▶ _Extract provided_:

---*---

Capital Projects - See the Capital Projects section beginning on page 28 for discussion of capital projects.
ONEOK Partners Class B Units - The units we received from ONEOK Partners were newly created Class B limited partner units. Distributions on the Class B limited partner units were prorated from the date of issuance. As of April 7, 2007, the Class B limited partner units are no longer subordinated to distributions on ONEOK Partners common units and generally have the same voting rights as the common units.
At a special meeting of the ONEOK Partners common unitholders held March 29, 2007, the unitholders approved a proposal to permit the conversion of all or a portion of the Class B limited partner units issued in the ONEOK Transactions into common units at the option of the Class B unitholder. The March 29, 2007, special meeting was adjourned to May 10, 2007, to allow unitholders additional time to vote on a proposal to approve amendments to the ONEOK Partners Partnership Agreement which, had the amendments been approved, would have granted voting rights for units held by us and our affiliates if a vote is held to remove us as the general partner and would have required fair market value compensation for our general partner interest if we are removed as general partner. While a majority of ONEOK Partners common unitholders voted in favor of the proposed amendments to the ONEOK Partners Partnership Agreement at the reconvened meeting of the common unitholders held May 10, 2007, the proposed amendments were not approved by the required two-thirds affirmative vote of the outstanding units, excluding common units and Class B units held by us and our affiliates. As a result, effective April 7, 2007, the Class B limited partner units are entitled to receive increased quarterly distributions equal to 110 percent of the distributions paid with respect to the common units.

---*---

▶ _Given material_:
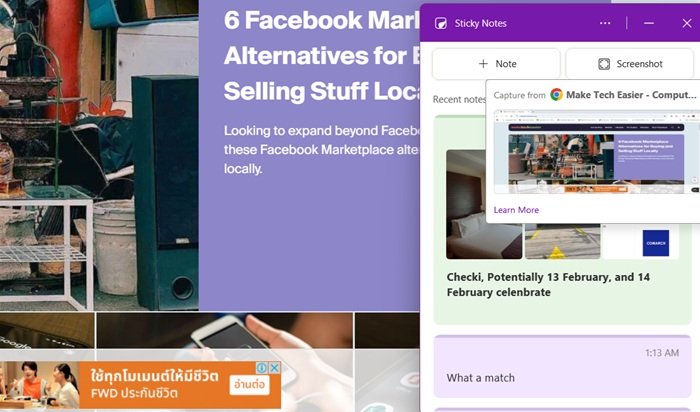The width and height of the screenshot is (700, 412).
Task: Click the Make Tech Easier window title in popup
Action: pos(631,95)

---*---

▶ _Exercise directions_:
Please copy the ONEOK Partners passage word for word, from "Capital Projects - See" up to and including "as the common units.". Work only from the ONEOK Partners passage and ignore the lines.

▶ _Result for this exercise_:
Capital Projects - See the Capital Projects section beginning on page 28 for discussion of capital projects.
ONEOK Partners Class B Units - The units we received from ONEOK Partners were newly created Class B limited partner units. Distributions on the Class B limited partner units were prorated from the date of issuance. As of April 7, 2007, the Class B limited partner units are no longer subordinated to distributions on ONEOK Partners common units and generally have the same voting rights as the common units.